The Masterpiece That is Tolstoy’s Non-Fiction (Part 1) – A Spiritual Crisis


Tolstoy by Repin 1901 cropped rotated - PICRYL Public Domain Image
Tolstoy painted by Ilya Repin in 1901



Postscriptum from the 15th of November, 2022:

The fact that this series of posts was published in conjunction with Russia’s (to this day ongoing) invasion of Ukraine was no coincidence. I originally conceived the idea for it by asking myself what Tolstoy, perhaps the greatest example of Russian genius to have existed, would have made of it all had he been alive to witness it. While the reader will probably be able to guess an answer to that question I will let the posts themselves explain it in detail.

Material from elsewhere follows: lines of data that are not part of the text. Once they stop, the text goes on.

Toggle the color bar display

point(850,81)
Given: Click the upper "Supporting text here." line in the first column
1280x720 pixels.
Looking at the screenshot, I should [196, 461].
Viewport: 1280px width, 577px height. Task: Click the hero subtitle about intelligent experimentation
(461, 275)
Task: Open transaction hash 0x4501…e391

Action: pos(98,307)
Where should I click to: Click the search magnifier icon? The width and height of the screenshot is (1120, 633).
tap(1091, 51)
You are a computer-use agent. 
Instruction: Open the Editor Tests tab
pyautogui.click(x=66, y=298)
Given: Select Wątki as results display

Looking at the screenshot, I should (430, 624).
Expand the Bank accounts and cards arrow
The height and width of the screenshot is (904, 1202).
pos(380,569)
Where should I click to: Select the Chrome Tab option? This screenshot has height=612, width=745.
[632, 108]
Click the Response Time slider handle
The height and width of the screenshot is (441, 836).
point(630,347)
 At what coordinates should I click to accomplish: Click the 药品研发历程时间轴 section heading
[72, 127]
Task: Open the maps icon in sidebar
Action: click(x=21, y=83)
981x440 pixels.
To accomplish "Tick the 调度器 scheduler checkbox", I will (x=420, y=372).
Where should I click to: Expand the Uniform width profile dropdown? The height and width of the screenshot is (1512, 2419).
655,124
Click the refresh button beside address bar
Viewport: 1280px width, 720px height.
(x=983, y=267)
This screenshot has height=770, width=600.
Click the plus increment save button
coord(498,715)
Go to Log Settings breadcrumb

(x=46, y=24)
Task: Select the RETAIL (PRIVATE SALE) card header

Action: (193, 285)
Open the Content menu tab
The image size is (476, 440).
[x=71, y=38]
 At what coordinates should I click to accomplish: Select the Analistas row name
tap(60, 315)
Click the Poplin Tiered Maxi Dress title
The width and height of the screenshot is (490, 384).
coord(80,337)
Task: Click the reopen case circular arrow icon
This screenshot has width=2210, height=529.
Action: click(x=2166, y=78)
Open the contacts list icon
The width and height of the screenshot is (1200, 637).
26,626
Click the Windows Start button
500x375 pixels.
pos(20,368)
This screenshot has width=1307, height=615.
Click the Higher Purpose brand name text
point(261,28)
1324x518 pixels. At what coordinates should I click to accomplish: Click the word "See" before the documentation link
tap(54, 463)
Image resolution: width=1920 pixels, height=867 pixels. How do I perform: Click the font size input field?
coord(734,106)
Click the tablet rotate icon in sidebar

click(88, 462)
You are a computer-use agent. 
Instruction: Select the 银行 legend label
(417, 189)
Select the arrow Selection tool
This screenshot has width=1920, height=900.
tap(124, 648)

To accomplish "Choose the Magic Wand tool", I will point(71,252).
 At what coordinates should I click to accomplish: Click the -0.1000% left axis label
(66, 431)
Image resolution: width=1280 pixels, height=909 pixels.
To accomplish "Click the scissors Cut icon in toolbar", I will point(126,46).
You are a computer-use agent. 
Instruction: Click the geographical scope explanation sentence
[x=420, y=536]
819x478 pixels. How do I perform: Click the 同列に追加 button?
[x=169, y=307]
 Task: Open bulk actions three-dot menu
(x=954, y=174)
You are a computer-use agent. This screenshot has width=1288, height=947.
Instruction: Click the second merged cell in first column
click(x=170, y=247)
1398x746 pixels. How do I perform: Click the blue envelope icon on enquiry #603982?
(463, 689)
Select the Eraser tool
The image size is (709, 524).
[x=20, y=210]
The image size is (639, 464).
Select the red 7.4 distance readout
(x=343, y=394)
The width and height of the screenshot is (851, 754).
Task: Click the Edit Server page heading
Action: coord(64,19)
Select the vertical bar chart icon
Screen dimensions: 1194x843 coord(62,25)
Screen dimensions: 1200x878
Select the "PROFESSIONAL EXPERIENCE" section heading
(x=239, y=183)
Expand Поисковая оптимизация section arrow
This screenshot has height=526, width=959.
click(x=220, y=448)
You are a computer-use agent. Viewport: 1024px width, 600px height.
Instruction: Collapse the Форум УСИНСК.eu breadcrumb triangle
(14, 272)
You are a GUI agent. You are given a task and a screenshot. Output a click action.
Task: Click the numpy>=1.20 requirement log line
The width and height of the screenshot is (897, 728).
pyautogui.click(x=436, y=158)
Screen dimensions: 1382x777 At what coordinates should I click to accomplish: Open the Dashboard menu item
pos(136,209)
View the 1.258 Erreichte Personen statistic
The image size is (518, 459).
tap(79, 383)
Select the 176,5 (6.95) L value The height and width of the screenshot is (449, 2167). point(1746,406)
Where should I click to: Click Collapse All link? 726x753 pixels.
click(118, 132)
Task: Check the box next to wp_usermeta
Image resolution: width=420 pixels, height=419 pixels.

It is tragically inevitable that cultural heritage will be weaponised in times of war, and it wouldn’t surprise me one bit if some political propagandist out there has twisted Tolstoy’s legacy, however unambiguous it is on the subject, to make it seem like it is part of something that Russia is out in Ukraine defending or, even more bizarrely, that he would have condoned this invasion and been himself in the vanguard, clad in tactical gear and brandishing an assault rifle.

But every time I revisit his works, and those of so many other Russian cultural figures whom I admire so dearly, I recomfort myself knowing that these monuments are not here to serve the interests of just one people, one culture or one nation
, but are as gifts to all humanity born out of only the most noble parts of a beautiful tradition and culture.

–The author

This is the first post that I write on a subject that is not poetical. I did not really have this in mind when starting this blog, though at the same time I never had any clear vision as to where this website would end up going when I first started it.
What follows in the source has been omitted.